Photography enables me to have extraordinary life experiences. It makes me travel to places and meet people I would never encounter if it weren’t for my camera, which creates a connection to them. The camera is a passport, a warrant to connect to these places and people on a deeper, more meaningful level. And it’s not only about the experiences themselves, but also about creating memories. I enjoy a lot travelling and photographing alone, so the images I take become memories that I then share with my family and friends. That’s why they’re very precious to me.
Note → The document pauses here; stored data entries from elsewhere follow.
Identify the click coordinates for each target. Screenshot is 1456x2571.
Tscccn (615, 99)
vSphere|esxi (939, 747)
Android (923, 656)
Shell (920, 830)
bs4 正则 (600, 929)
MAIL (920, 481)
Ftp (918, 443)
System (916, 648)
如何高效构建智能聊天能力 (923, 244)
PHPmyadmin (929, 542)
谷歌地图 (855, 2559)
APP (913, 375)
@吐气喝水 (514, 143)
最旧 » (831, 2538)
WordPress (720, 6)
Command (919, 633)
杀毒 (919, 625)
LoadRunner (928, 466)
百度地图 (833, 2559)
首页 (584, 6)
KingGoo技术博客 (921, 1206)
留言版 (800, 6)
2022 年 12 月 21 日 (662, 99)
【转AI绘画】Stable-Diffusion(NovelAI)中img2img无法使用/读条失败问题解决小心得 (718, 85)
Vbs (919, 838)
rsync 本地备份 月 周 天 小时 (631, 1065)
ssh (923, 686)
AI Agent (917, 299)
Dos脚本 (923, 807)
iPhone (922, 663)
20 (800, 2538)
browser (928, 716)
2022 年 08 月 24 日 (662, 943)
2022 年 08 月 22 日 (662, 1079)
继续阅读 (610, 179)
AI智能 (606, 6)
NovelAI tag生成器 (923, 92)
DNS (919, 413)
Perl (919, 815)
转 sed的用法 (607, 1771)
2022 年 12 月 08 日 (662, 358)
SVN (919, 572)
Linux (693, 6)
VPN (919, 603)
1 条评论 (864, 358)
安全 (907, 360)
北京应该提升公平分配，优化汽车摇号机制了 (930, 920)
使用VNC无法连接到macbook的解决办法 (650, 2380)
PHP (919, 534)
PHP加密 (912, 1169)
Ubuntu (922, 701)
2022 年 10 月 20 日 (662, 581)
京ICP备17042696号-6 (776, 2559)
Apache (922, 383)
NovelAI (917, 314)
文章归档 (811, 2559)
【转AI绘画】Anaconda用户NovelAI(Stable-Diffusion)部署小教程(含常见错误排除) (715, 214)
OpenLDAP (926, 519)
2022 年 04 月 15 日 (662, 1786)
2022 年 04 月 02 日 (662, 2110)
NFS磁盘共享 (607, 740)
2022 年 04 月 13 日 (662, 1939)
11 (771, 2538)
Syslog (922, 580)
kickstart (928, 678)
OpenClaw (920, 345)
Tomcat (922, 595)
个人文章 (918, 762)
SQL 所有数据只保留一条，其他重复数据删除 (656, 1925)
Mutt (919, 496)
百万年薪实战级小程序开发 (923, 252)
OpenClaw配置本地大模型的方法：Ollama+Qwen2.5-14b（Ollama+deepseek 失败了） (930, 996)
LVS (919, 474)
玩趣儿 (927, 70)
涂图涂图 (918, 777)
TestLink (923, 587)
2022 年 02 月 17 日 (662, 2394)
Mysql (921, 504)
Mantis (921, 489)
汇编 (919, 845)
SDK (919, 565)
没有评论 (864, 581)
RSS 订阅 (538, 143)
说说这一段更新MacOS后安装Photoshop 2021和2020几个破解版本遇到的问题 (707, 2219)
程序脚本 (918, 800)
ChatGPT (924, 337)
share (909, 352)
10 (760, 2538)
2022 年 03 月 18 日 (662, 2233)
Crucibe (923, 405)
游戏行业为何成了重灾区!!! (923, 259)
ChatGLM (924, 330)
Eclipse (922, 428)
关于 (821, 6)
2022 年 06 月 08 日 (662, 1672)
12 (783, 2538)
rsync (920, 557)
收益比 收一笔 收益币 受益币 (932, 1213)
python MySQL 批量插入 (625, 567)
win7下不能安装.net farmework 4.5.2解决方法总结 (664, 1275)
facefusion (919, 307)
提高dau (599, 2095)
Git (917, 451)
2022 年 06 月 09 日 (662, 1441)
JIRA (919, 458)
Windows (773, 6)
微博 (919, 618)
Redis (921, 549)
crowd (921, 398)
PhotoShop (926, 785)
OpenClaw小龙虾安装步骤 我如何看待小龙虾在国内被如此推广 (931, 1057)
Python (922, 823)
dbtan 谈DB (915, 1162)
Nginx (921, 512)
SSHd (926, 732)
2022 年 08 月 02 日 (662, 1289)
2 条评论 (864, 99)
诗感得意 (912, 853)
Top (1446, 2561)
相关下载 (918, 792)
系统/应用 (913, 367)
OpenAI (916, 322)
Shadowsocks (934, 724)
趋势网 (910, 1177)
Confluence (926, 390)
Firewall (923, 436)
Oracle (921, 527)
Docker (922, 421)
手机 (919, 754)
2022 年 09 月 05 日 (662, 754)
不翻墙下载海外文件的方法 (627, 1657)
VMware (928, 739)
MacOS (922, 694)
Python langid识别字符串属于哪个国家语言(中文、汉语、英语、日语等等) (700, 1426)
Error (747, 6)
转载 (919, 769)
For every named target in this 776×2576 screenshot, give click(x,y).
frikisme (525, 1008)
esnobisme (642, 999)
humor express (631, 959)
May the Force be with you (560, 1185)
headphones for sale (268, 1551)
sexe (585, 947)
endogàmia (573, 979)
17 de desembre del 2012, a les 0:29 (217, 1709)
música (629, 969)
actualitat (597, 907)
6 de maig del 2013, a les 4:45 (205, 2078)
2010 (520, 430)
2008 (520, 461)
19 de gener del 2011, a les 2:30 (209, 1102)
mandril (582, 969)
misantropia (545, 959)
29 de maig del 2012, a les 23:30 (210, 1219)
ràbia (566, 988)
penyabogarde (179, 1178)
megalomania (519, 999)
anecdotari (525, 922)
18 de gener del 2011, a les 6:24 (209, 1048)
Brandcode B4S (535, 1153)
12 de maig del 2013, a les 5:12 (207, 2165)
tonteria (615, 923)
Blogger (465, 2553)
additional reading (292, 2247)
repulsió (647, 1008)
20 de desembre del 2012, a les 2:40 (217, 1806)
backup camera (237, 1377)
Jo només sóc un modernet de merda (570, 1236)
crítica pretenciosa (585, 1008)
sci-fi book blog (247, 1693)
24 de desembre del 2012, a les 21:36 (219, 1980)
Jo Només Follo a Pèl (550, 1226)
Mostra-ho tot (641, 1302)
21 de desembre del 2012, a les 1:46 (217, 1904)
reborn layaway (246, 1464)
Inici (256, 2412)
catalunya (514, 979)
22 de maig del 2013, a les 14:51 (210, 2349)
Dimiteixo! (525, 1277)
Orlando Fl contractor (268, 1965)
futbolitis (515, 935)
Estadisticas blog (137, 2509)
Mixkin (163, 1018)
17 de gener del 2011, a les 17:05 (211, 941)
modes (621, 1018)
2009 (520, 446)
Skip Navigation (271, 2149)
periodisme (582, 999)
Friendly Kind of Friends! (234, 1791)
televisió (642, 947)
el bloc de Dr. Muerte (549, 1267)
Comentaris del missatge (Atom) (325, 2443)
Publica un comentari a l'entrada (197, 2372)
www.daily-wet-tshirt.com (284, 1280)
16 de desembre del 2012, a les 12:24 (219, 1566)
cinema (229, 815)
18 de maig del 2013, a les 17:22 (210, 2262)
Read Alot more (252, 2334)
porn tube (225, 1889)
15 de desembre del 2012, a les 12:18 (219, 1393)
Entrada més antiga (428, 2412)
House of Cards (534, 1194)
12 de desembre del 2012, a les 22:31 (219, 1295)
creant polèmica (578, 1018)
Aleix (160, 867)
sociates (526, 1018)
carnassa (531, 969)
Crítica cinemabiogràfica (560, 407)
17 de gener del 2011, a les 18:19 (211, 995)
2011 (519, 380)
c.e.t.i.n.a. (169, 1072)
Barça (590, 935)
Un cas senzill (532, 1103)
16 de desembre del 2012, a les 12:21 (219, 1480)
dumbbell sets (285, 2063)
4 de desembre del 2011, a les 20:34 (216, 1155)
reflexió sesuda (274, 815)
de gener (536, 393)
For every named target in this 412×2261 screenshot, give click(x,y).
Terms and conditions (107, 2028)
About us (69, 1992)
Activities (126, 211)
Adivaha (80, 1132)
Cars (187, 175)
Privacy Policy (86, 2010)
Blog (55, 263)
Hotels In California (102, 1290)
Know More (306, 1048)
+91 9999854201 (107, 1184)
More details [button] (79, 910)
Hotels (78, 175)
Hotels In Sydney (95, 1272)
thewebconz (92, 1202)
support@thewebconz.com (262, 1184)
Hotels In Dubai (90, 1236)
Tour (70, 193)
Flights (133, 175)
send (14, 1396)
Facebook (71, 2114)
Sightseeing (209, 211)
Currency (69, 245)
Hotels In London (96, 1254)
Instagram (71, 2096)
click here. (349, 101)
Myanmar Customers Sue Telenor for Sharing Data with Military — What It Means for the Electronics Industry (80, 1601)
On a different level, photography is a tool to exercise my creativity. All people need an outlet for their creativity, their imagination. Photography is just my outlet of choice. My background is in economics – not the most creative line of work out there. So photography serves as a counterbalance to the fairly organized and predictable world of economics. Being a photographer makes me pay more attention to my surroundings, makes me constantly discover new things around me, a new light or shadow, an angle, a composition. Any photographer will know what I mean when I say I’m always taking pictures, even when I’m not holding a camera.
The story of this image is actually more complex than it appears. It’s taken on Fogo Island in Newfoundland, Canada. Fogo is the biggest of a group of very remote islands that have historically depended on fishing to survive. In the past few decades, as fishing got tougher and tougher, those communities got almost wiped out. There are quite a few abandoned towns there. But there is this one inhabitant on Fogo island who left for a while to work on Wall Street, got really wealthy, and then returned, wanting to build something that would make the island more attractive to tourists, and thus more likely to survive.
The building in the image is one of the few artist studios Zita Cobb established through her foundation (Shorefast), and it’s called The Tower Studio. I had read about it while researching my trip to Fogo island, and knew I needed to photograph it. In my landscape photography, I often include some sort of human-made structure – it’s my thing. Even without seeing it I knew The Tower Studio would make for an interesting composition, with it standing alone in this incredibly beautiful but sparse landscape. It looks like it’s just made for a photograph.
But what makes the image extraordinary to me is much more emotional than the composition itself. The image makes me think of how much I would love to be an artist in residence there. I picture myself being on the island, in the studio and in nature, looking for inspiration, creating art. Maybe one day I’ll get to do that.